Evo Morales assume 3º
mandato, sem a presença
da chilena Bachelet
Frederico Füllgraf
Santiago do Chile – Especial para o Jornal GGN
Quem diria!
Nessa quarta-feira 21 de janeiro, Juan Evo Morales Ayma, o índio uru-aimará, nascido em berço pobre no arraial mineiro de Orinoca, departamento de Oruro, sagrou-se como o presidente mais longevo da república fundada por Simón Bolívar, em 1825, que entrou para a História sob o signo emancipador do sindicalista cocaleiro como Buliwya Mamallaqta, designação aimará que quer dizer “Estado Plurinacional da Bolivia”.

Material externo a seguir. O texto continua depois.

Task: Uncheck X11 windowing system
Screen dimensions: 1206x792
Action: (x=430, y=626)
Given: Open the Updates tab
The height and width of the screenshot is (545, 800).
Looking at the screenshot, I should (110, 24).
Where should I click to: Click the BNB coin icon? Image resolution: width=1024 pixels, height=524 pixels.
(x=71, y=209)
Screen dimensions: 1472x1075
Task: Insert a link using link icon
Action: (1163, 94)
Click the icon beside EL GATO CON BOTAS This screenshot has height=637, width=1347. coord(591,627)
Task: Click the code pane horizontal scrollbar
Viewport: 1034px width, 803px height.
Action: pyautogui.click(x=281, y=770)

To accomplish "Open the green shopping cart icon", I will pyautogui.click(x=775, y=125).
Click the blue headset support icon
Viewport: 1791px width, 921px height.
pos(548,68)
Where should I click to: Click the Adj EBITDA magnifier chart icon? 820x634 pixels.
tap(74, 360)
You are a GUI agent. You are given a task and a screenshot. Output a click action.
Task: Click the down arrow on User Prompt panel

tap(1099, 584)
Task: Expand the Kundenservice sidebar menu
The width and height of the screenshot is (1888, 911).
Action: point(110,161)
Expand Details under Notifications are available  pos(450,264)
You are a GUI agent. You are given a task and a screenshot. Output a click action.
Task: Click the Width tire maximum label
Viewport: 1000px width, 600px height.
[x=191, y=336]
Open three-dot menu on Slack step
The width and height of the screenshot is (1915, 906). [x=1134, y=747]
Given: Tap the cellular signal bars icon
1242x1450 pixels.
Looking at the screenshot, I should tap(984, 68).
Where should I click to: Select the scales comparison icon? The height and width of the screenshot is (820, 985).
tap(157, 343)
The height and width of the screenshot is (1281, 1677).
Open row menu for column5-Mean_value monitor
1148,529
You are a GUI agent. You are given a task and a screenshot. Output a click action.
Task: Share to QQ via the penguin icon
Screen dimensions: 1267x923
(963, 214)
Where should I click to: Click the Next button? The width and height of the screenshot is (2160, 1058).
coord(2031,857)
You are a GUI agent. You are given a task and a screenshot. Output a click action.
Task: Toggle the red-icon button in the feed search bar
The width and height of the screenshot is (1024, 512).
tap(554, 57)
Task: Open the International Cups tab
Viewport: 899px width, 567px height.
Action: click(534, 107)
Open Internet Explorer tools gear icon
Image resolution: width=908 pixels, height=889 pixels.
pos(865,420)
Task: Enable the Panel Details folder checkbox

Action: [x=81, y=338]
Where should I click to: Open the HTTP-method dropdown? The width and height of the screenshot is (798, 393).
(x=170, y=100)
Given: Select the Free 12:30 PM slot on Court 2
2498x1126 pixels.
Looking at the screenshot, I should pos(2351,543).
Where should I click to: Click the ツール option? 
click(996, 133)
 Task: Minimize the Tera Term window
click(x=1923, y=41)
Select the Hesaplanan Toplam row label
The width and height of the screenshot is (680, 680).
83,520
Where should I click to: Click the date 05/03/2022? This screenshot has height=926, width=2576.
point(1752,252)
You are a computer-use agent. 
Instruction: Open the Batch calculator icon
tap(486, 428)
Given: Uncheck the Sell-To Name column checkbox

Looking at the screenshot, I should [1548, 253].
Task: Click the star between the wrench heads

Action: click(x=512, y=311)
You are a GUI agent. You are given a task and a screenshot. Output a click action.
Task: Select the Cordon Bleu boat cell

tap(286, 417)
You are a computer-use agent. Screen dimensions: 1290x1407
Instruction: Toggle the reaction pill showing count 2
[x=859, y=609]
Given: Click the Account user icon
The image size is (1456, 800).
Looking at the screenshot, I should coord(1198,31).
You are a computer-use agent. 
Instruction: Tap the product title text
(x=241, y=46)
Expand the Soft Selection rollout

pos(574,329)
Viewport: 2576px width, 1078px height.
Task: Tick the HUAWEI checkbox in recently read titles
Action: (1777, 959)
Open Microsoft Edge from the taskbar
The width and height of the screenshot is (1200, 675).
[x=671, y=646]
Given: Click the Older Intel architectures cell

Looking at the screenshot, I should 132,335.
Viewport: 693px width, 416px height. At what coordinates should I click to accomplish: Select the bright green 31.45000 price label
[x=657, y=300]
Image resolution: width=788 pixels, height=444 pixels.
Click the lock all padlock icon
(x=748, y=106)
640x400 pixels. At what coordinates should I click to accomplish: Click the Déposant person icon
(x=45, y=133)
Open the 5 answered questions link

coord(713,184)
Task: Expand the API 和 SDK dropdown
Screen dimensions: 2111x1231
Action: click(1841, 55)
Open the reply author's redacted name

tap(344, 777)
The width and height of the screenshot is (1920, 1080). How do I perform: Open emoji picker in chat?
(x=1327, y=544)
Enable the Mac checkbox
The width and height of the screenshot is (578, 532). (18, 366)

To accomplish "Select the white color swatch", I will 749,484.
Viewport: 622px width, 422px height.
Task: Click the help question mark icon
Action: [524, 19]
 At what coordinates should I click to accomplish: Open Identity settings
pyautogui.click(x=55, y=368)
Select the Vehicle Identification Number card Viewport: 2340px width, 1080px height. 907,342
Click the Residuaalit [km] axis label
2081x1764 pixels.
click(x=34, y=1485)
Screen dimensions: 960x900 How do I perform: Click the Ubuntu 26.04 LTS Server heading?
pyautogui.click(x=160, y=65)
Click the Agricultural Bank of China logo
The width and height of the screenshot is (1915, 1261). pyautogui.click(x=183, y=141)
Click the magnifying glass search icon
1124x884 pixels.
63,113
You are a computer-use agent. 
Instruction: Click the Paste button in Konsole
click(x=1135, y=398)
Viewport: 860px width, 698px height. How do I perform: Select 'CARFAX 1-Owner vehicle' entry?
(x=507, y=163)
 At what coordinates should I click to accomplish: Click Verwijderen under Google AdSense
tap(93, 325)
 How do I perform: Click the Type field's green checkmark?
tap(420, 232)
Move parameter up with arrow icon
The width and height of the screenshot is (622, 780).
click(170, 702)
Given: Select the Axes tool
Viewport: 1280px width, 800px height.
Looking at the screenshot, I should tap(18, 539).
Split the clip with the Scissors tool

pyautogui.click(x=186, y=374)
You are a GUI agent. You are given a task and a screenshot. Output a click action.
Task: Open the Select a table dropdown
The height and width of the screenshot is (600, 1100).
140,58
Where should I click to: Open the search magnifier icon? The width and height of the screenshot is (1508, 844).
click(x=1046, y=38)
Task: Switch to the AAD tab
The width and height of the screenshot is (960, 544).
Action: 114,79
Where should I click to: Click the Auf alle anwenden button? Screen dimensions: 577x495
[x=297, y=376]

Em 12 de outubro de 2014, o artigo Morales emplaca 3º mandato com economia favorável e inclusão social fechava com a frase auspiciosa, “a Bolívia vai bem, obrigado!”.
A frase resumia o êxito dos primeiros oito anos da administração Morales, da que é emblema, entre outros, a taxa de crescimento econômico de 5% (dados da Comissão Econômica para América Latina e Caribe-Cepal) ou 5,5%, segundo o governo boliviano.
Enquanto a média regional do crescimento na América do Sul foi de 1,1%, sem falar do pífio índice de 0,2% registrado pela economia brasileira (mais de vinte e cinco vezes abaixo da excelente marca boliviana), a república plurinacional andina se destacou como locomotiva do desempenho continental em 2014.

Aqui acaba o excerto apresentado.